Larry Ferlazzo’s Websites of the Day…

…For Teaching ELL, ESL, & EFL

March 28, 2015
by Larry Ferlazzo

Great Updated Video Search Engine

I have previously posted about Richard Byrne’s fabulous search engine for video sites other than YouTube (see If You Don’t Have Teacher Access To YouTube At Your School, Then This Search Engine is a “Must”).

He’s just updated it. Now, with the limitations YouTube’s Safety Mode is putting on teachers whose schools have been allowing YouTube, his search engine will be a “go-to” tool for many of us who haven’t needed it previously.

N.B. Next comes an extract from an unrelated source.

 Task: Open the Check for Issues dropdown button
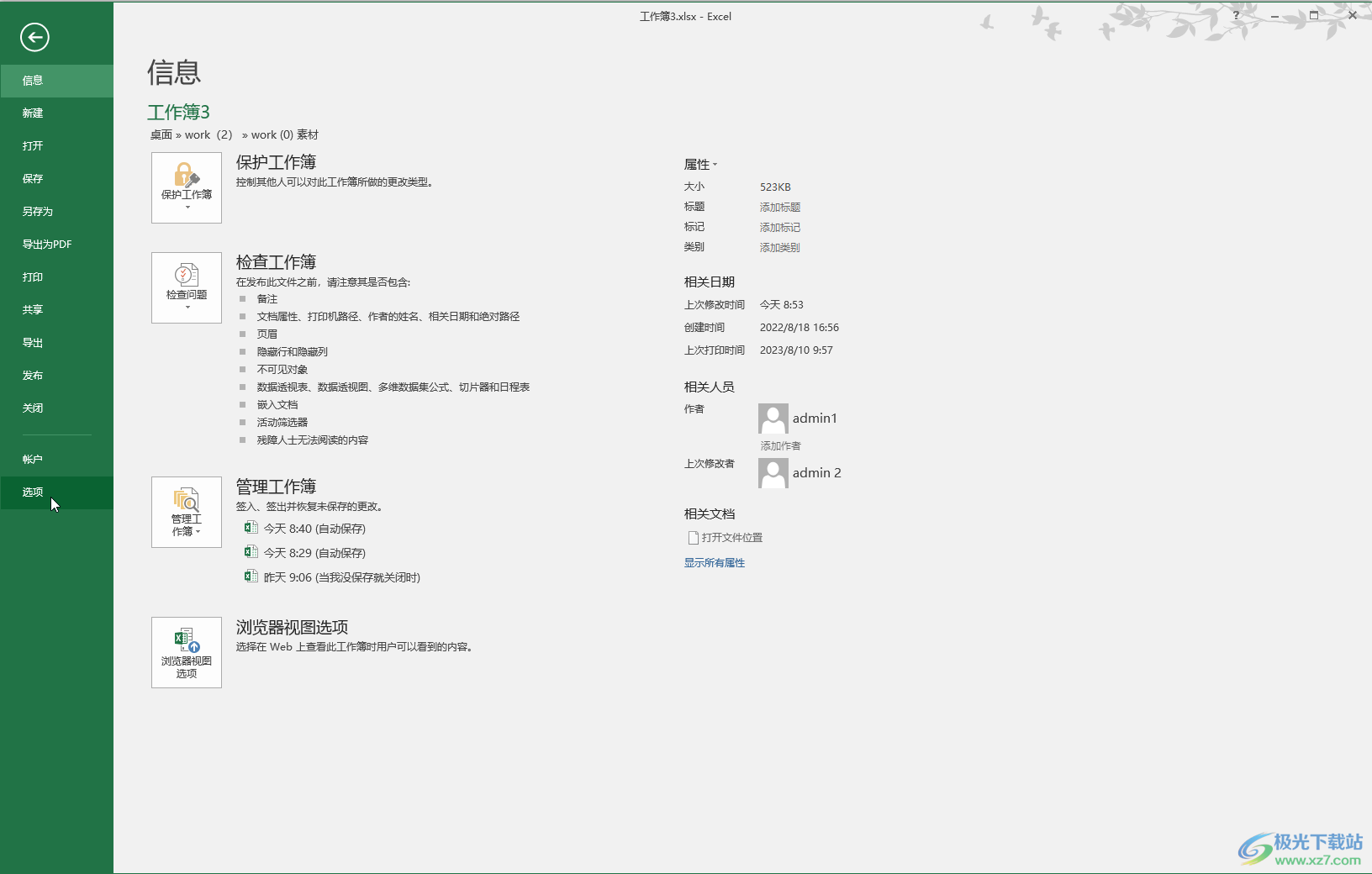pyautogui.click(x=187, y=287)
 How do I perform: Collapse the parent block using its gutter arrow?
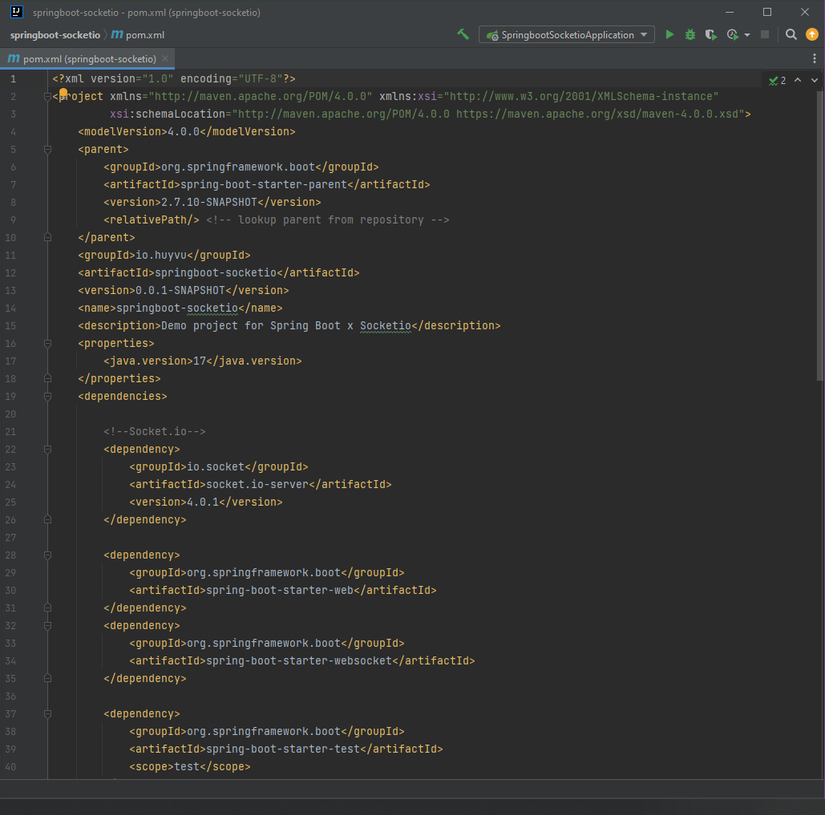45,148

You can read about the Safety Mode issue at my unfortunately very popular previous post, Our District Just Activated Awful YouTube Safety Mode – What’s Been Your Experience?

August 25, 2014
by Larry Ferlazzo
1 Comment

“” Could Be A Useful Search Engine For English Language Learners

leapit is a new search engine that portrays search results in a visually attractive way (see the above image and compare it to the image below from Google searching the same topic: Christopher Columbus).

I don’t really understand how — apart from the display — that it’s different from Google or Bing, but TechCruch explains it in this post, though after reading it I still don’t have a clue what they’re talking about.

One feature that could come in handy for students doing research is that you’re supposed to be able to create something called a “perspective” which appears to just be your own personal collection of sites that could be shared with other. I like that idea, but couldn’t figure out how to make it work.

Nevertheless, because of the display itself, I’m adding it to The Best Search Engines For ESL/EFL Learners.


August 13, 2013
by Larry Ferlazzo

If You Don’t Have Teacher Access To YouTube At Your School, Then This Search Engine is a “Must”

'Video Flag' photo (c) 2008, Cliff - license:

Richard Byrne has created a nice list of 47 Alternatives to YouTube.

Yes, it’s nice and useful. However, the killer part of what he’s done is create a custom search engine for those 47 sites.

If you don’t have teacher access to YouTube at your school, you’ll definitely be using this search engine a lot.

Richard has also created a helpful guide for anyone to create their own custom search engines.

I’m adding this info to A Potpourri Of The Best & Most Useful Video Sites.

July 10, 2013
by Larry Ferlazzo
1 Comment

“Qwant” Search Engine Has Unique Useful Feature

Qwant is a search engine that offers a unique useful feature: With a click of your mouse, it lets you save, tag, and organize sites into public or private lists.

This can be useful for students who are researching information on the Web (I’m particularly thinking of my IB Theory of Knowledge students). It can also be useful for any of my students who are creating “picture data sets.” That’s an inductive learning activity where they have to collect and write about images, which they then organize into categories. Virtual corkboard sites are ideal for that activity, but Qwant could be another option.

I’m adding it to The Best Social Bookmarking Applications For English Language Learners & Other Students.

Thanks to Robin Good for the tip.

July 17, 2012
by Larry Ferlazzo
1 Comment

Mobento Lets You Search For Words In Videos

Mobento is a new site that lets you search for words spoken in videos. For now, they have indexed ones from Khan, TED and Stanford, and plan a lot more.

It’s pretty straightforward — you type a word into the searchbox, and it shows you the videos where it has appeared. click on the video, and under the screen there’s a mark where the word is spoken. Click on each mark, and you hear it and its context.

It could be useful, especially as they expand their collection.

You can search the videos without registering, but have to sign-up if you want to leave a comment.

Thanks to TechCrunch for the tip.

June 5, 2012
by Larry Ferlazzo
1 Comment

Qwiki Is Back! (Though It Never Really Went Away)

Qwiki has been on a number of my “The Best…” lists — it’s sort of a multimedia search engine that provides audio support for text, and it’s very engaging.

I was “bummed-out” last month when I read in TechCrunch that they were changing their focus and instead were going to emphasize themselves as a new platform to create presentations. I then went to the usual Qwiki link, and found that yes, they were now a presentation platform. It wasn’t open to the public yet, but you could request an invitation.

So, I went to some of my “The Best…” lists and removed Qwiki from them.

I just received an invite to try out their new service, and wasn’t that impressed (though Richard Byrne has a more positive take on it). Just as I was going to click-off, though, I saw a small line at the bottom of the site asking “Looking for Qwiki Reference?”

I clicked on it, was brought to a new url address and there it was — the old excellent Qwiki (the url is now

So, now, that site goes back to being on The Best Beginner, Intermediate & Advanced English Language Learner Sites and The Best Search Engines For ESL/EFL Learners lists.